Ni los profesores Borcuch y Alkhayyat se percataron que la Facultad de Medicina y Salud Pública de Bahía no cobra tarifas a los autores para publicar. Y ambos negaron cualquier intención impropia en su propuesta al editor. Alkhayyat dijo que había habido un «malentendido» por parte del editor, explicando que el pago que ofreció estaba destinado a cubrir los supuestos gastos de procesamiento del artículo. «Algunas revistas piden dinero. Así que es normal», dijo Alkhayyat.
El profesor egipcio Torad explicó que había enviado su oferta de obtener artículos a cambio de una comisión a unas 280 revistas, pero que no había obligado a nadie a aceptar los manuscritos. Algunas se mostraron reticentes a su propuesta, a pesar de que habitualmente cobran a los autores miles de dólares por publicar. Sugirió que la comunidad científica no se sentía cómoda admitiendo que la publicación académica se ha convertido en un negocio como cualquier otro, aunque sea «obvio para muchos científicos».
Todas estas indeseables propuestas llegaron al editor brasileño Barreto Segundo poco después de que The Journal of Physiotherapy Research fuera indexada en Scopus, una base de datos de resúmenes y citas propiedad de la editorial Elsevier.
Web of Science de Clarivate y Scopus de Elsevier se ha convertido en un importante sello de calidad para las publicaciones académicas en todo el mundo. Los artículos de las revistas indexadas son una fuente de ingresos para sus autores: Ayudan a asegurar puestos de trabajo, ascensos, financiación y, en algunos países, incluso desencadenan recompensas en metálico. Para académicos o médicos de países más pobres, pueden ser un billete de entrada al norte global.

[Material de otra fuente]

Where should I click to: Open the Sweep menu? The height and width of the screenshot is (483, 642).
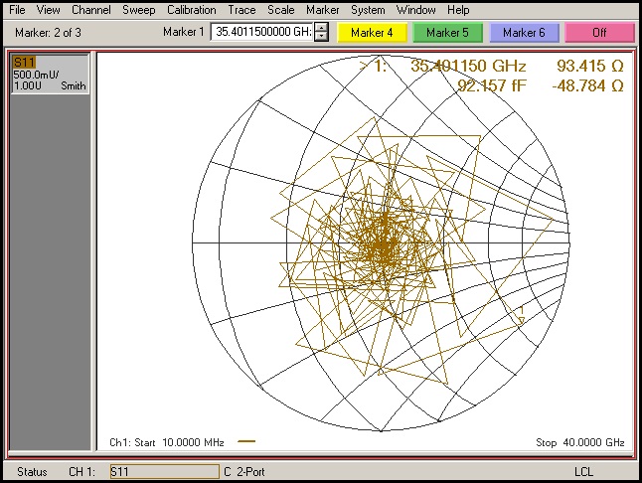click(138, 9)
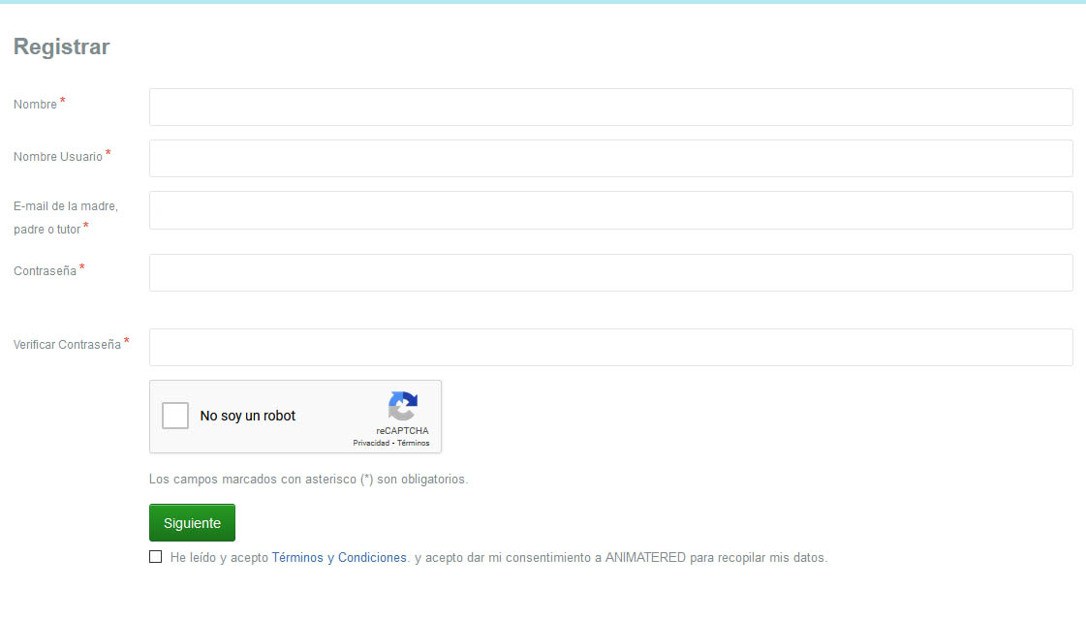Open the reCAPTCHA Términos link
The image size is (1086, 620).
[x=414, y=443]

Tomando como ejemplo Egipto: las universidades suelen pagar a sus empleados grandes sumas por publicaciones internacionales, en función del factor de impacto de la revista. Las normativas nacionales contienen una estructura de incentivos similar: Para obtener el rango de profesor titular, por ejemplo, los candidatos deben tener al menos cinco publicaciones en dos años, según el Consejo Superior de Universidades de Egipto. Los estudios en revistas indexadas en Scopus o Web of Science no sólo reciben puntos extra, sino que también están exentos de mayor escrutinio cuando se evalúa a los candidatos. Cuanto mayor es el factor de impacto de una publicación, más puntos obtienen los estudios.
Ante la excesiva atención a las métricas, es habitual que los investigadores egipcios hagan chapuzas, según un médico de El Cairo que pidió el anonimato por temor a represalias.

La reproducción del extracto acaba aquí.